| Supplied records |
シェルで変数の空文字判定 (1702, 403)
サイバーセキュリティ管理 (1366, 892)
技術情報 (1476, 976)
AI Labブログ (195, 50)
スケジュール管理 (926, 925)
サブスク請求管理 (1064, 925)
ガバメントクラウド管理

| Directions for this task |
Retype every line of the listing above exactly as given.

| Task response |
シェルで変数の空文字判定 (1702, 403)
サイバーセキュリティ管理 (1366, 892)
技術情報 (1476, 976)
AI Labブログ (195, 50)
スケジュール管理 (926, 925)
サブスク請求管理 (1064, 925)
ガバメントクラウド管理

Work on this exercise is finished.